(PROBLEM): The required lines are those that contain "agent"; pull them out of the data and copy them.

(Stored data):

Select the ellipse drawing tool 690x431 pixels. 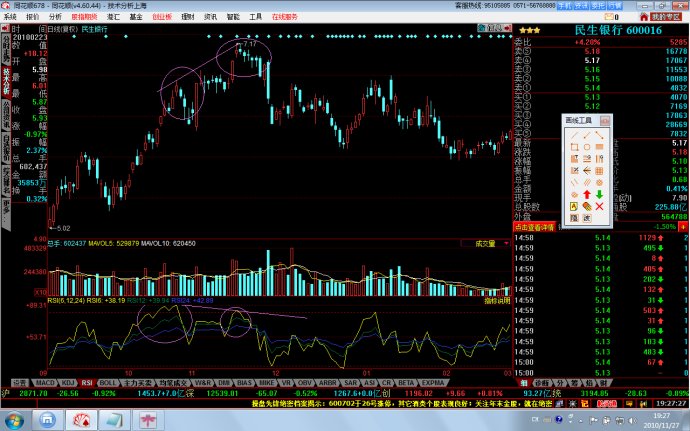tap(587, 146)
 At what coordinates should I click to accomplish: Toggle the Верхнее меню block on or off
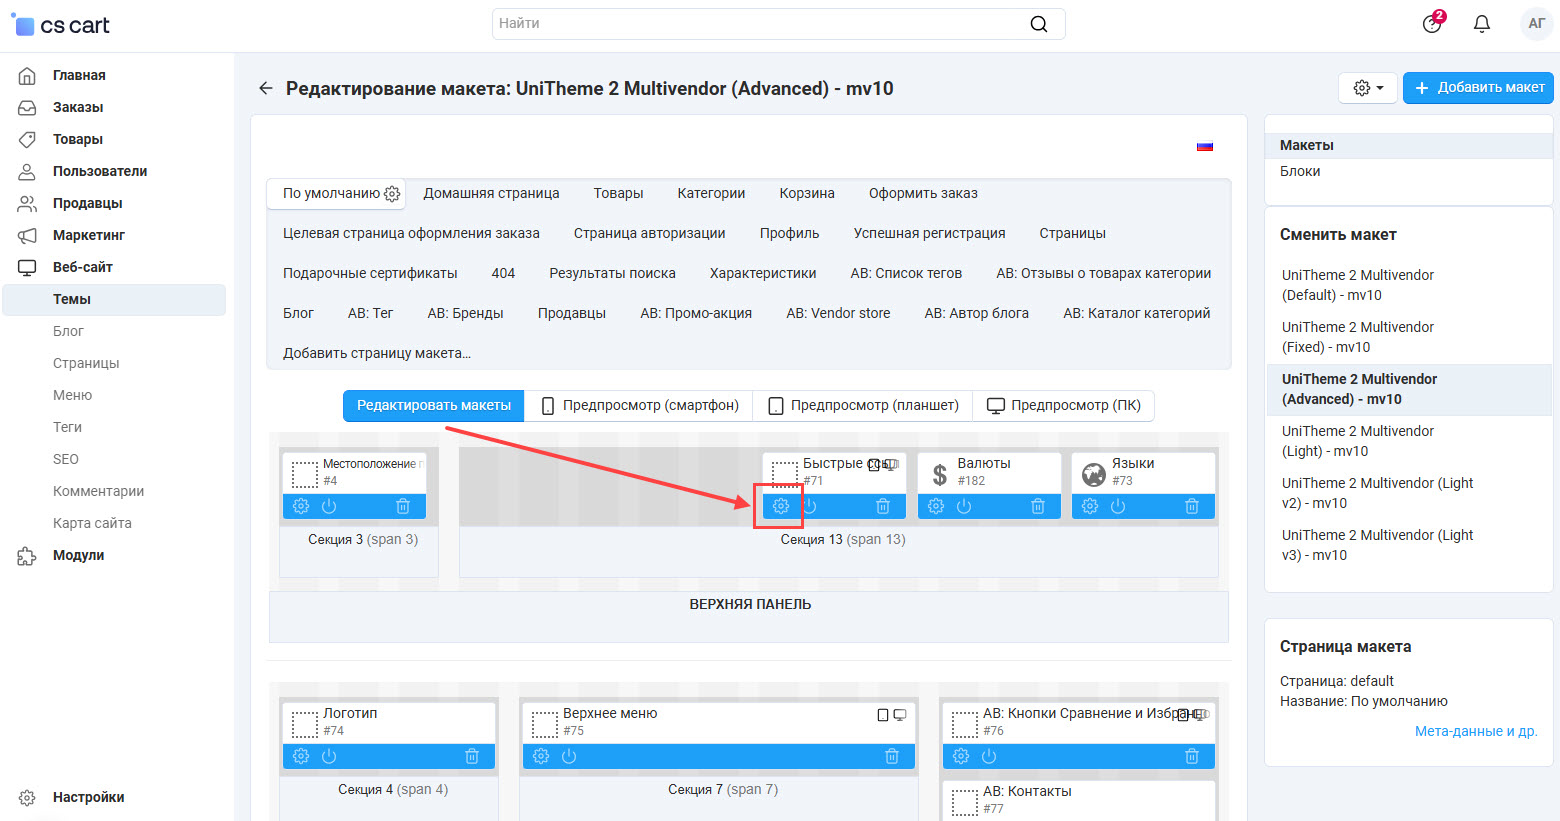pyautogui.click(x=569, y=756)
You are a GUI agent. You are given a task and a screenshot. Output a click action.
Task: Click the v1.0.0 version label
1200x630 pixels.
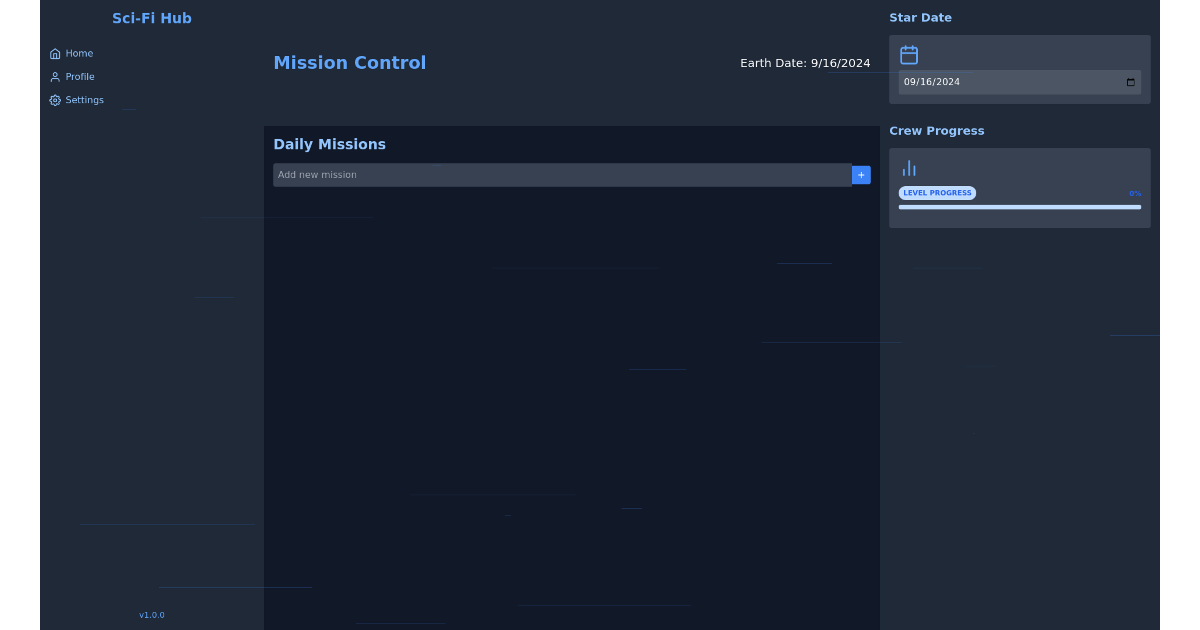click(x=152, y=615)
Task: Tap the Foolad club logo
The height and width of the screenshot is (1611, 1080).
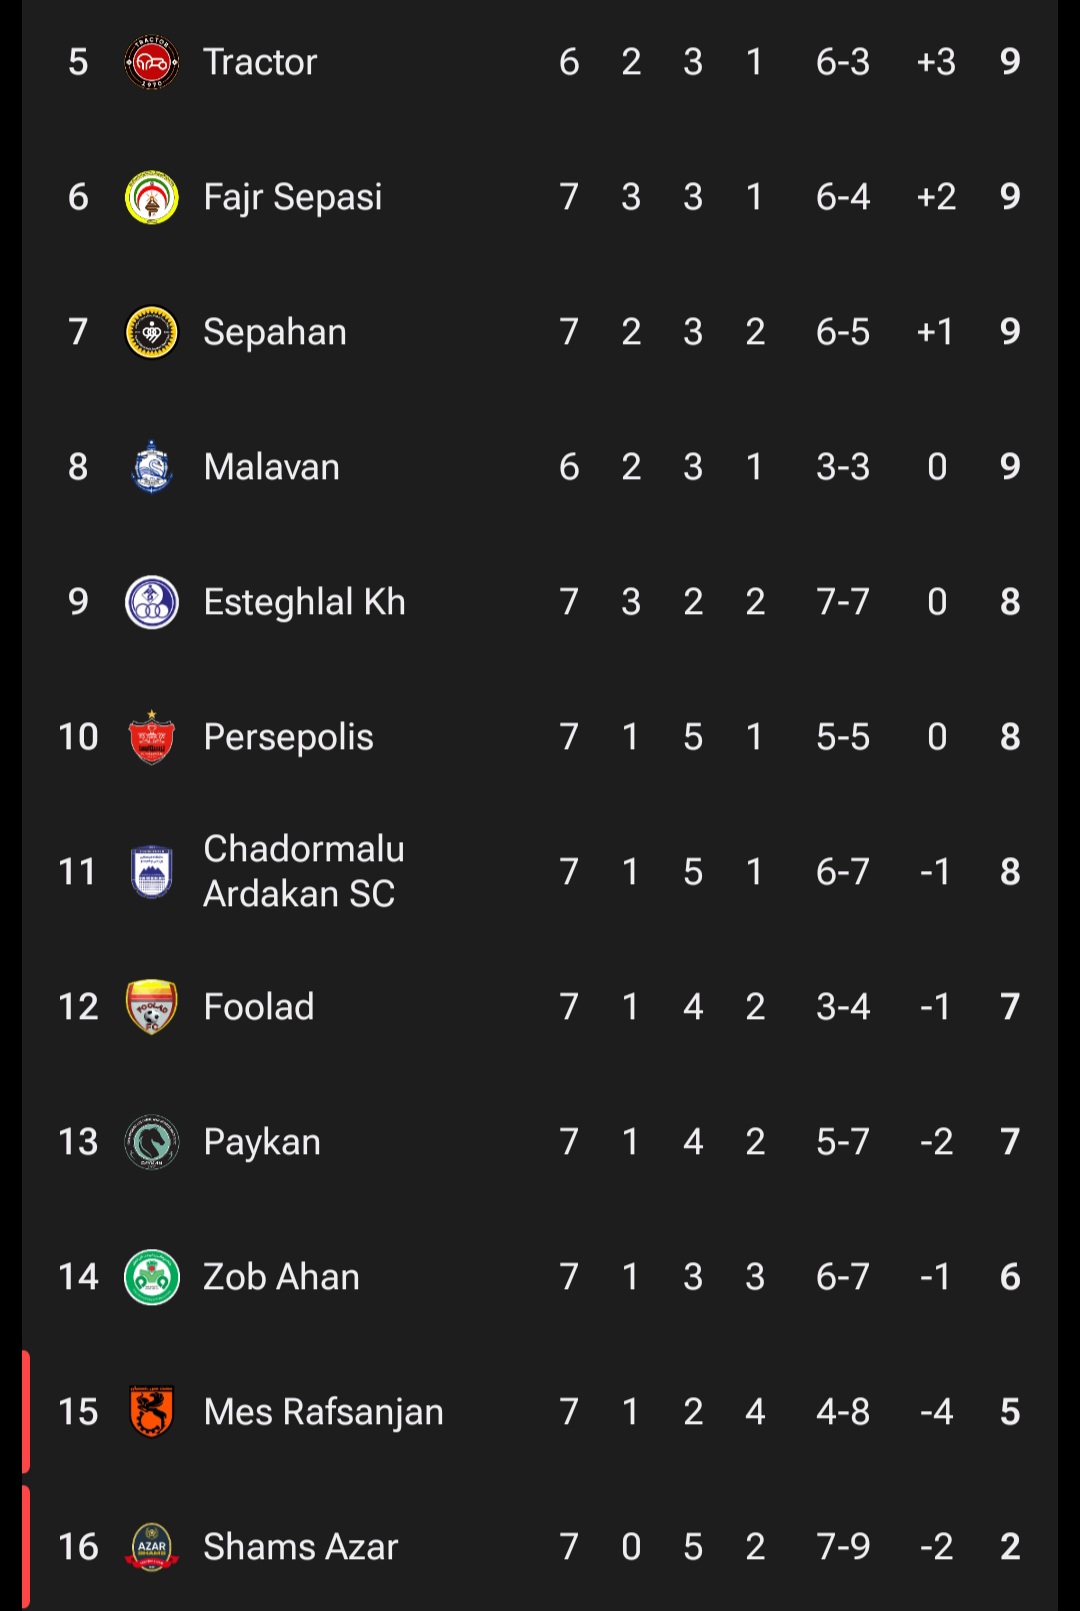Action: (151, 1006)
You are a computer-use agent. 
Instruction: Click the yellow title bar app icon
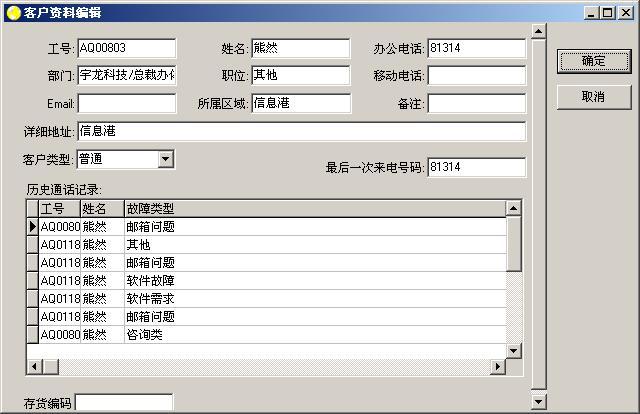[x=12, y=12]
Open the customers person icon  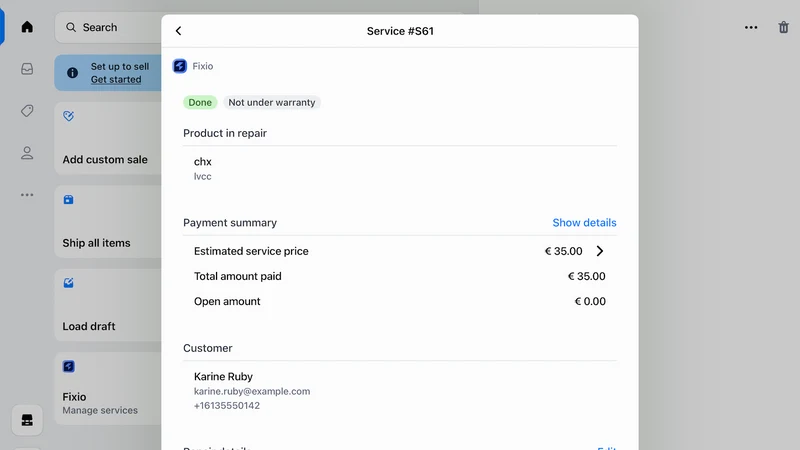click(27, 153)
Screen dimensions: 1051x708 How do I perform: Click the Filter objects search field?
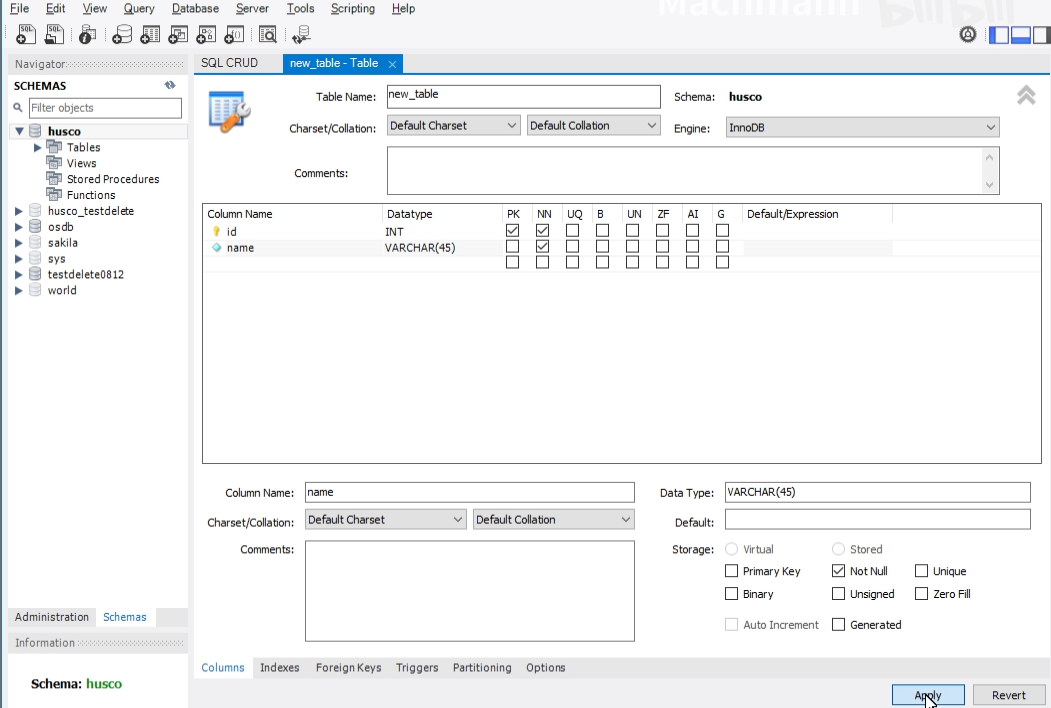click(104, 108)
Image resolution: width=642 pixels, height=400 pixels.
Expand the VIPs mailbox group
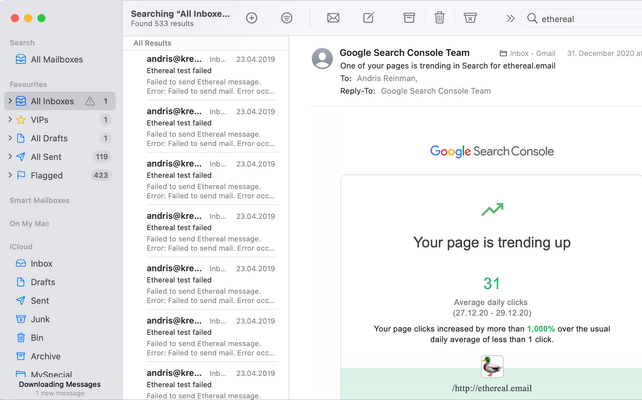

(EXPECTED OUTPUT):
You are a GUI agent. You are given a task and a screenshot. Output a click action.
You are a computer-use agent. 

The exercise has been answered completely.